Energy expert Chris Yelland said that while the probability of a national blackout happening is very low, the consequences can be devastating.
Speaking at the 2015 MyBroadband Cloud and Hosting Conference, Yelland said a national power blackout occurs when electricity demand exceeds supply and Eskom does not take appropriate action.
“When electricity demand exceeds supply, you are overloading generators, cables, and transformers. If you don’t do anything about it, one of these things will trip out,” said Yelland.
“When one of these components trip out, you are reducing supply – overloading the system even more. This causes a cascading tripping of systems, which causes a total grid collapse.”
Such a blackout can last for up to two weeks, said Yelland, because it will require a full restart of the SA power system. This will have major consequences.
He warned that a blackout will result in water, food, and fuel shortages, telecoms network downtime, civil unrest, and looting.
How Eskom prevents a national blackout
To safeguard the grid against a blackout, Eskom implements load shedding to reduce electricity demand as it nears the supply capacity.
A second line of defence is under-frequency load shedding, when an automated system kicks in when the electricity frequency drops below 50Hz.
A third line of defence is islanding, where the country is split into areas which are not interconnected. A blackout in one region will not affect the whole country.
When all of these defences fail, the country may experience a national blackout.
The risk in the event of a national blackout
Yelland said the probability of a national blackout is very low because of the manual and automatic measures to reduce demand.
However, because of the severe consequences in the event of a national blackout, an emergency plan is of value.
He provided the following equation to establish whether you should invest in an emergency plan.

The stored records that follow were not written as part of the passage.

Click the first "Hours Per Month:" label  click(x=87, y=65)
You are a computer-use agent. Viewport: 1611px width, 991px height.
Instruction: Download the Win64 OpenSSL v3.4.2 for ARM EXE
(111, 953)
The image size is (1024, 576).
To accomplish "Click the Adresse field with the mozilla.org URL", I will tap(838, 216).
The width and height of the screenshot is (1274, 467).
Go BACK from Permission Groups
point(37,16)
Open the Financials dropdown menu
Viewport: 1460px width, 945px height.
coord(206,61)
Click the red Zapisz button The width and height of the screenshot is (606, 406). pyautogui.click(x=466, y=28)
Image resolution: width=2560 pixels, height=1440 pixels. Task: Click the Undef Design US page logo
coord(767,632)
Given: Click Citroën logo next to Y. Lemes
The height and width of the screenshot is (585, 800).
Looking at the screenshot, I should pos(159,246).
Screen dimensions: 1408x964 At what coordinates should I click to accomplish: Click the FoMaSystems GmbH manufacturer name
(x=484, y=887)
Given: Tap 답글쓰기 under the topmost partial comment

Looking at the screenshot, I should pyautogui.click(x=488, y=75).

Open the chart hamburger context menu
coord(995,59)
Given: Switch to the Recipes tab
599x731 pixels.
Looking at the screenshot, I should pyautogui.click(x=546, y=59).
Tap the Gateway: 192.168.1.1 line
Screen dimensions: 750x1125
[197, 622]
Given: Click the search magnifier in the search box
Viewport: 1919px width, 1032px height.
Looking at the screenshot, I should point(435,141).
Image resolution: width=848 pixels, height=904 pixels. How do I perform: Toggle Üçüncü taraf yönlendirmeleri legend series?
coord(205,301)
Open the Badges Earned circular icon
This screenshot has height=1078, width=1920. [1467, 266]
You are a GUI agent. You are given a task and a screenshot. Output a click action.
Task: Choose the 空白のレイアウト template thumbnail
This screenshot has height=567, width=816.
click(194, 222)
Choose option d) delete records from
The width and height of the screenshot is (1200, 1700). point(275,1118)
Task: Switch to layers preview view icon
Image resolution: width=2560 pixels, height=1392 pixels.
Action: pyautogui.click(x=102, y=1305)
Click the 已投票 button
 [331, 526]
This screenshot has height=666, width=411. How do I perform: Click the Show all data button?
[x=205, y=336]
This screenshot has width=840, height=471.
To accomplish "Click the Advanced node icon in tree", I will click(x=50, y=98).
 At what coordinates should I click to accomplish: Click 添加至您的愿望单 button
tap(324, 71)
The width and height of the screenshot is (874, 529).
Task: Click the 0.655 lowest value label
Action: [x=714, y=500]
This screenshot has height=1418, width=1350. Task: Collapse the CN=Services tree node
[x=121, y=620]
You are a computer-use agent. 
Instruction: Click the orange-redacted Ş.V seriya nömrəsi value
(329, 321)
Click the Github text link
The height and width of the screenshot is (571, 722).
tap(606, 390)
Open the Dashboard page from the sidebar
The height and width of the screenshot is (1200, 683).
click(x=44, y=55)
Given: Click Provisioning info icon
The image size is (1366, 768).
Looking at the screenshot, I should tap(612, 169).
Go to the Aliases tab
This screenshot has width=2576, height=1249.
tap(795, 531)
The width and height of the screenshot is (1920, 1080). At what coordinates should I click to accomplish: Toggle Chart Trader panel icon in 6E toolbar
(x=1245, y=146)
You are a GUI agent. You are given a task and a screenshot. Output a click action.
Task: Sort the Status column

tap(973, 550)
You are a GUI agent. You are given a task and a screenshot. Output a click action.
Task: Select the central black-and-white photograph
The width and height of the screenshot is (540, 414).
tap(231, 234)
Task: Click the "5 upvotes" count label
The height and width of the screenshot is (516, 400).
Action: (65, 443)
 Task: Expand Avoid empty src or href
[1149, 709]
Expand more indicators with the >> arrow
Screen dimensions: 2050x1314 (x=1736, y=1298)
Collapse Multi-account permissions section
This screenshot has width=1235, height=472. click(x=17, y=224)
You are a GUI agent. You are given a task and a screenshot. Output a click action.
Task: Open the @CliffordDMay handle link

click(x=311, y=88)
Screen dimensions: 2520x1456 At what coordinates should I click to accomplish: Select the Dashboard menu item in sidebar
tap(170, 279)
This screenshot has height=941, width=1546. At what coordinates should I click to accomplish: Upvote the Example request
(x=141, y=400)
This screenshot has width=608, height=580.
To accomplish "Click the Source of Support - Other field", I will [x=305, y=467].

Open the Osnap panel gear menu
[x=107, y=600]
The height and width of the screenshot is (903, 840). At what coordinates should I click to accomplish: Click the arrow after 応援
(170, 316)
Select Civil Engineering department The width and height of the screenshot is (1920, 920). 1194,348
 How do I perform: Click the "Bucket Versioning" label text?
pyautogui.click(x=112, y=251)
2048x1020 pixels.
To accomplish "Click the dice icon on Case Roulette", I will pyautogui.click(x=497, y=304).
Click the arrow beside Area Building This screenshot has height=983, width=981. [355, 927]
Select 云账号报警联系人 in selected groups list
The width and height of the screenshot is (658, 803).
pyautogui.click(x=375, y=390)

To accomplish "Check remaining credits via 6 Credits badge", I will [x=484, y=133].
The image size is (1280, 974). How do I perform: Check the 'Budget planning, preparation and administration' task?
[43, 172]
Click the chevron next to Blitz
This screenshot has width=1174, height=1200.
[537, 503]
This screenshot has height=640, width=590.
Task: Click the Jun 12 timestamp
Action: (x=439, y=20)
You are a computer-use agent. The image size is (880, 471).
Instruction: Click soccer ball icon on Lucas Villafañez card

Risk = Probability x Consequences
The decision to have an emergency plan depends on your individual risk. The low risk and severe consequences makes this a challenging question to answer.
Some emergency plans are in place
Preparing for a national power blackout is already happening. The City Press reported that Eskom secretly conducted a nationwide blackout simulation in March 2015 to test how its systems would handle a total loss of power.
This followed reports that the South African government and the US embassy have emergency plans in place in the event of a blackout.
The City Press reported that the US embassy in Pretoria “has drawn up an evacuation plan partly designed to get its staff out safely if the lights go off in South Africa once and for all”.
South Africa’s top leaders will also be moved to safety. Reuters reported that president Jacob Zuma and his cabinet would be taken to a secret location if a blackout occurred.
The report further stated that “soldiers would be deployed at key sites such as the central bank and South African Broadcasting Corporation”.
Cape Town mayor Patricia de Lille said they have set aside R245 million to accommodate emergency preparations for a national blackout.
What you can do to prepare for a national blackout
While most South Africans do not have the resources of the government or large companies to prepare for a power blackout, there are things which you can do to mitigate its effects.
Basic power backup solutions – like a generator, battery backups/UPS, or solar power – will be valuable. Having alternative energy sources like wood, candles, and gas is also good.
A basic “survival kit” is also advised. This should include adequate water, food, a battery-powered radio, a torch with batteries (LED if possible), and personal sanitation items.
Other items which are always welcome include a first aid kit, a whistle to signal for help, and a wrench or pliers for turning off utilities.
Having some cash around can be a life saver, as ATMs, cash registers, and credit card machines won’t work during a prolonged blackout.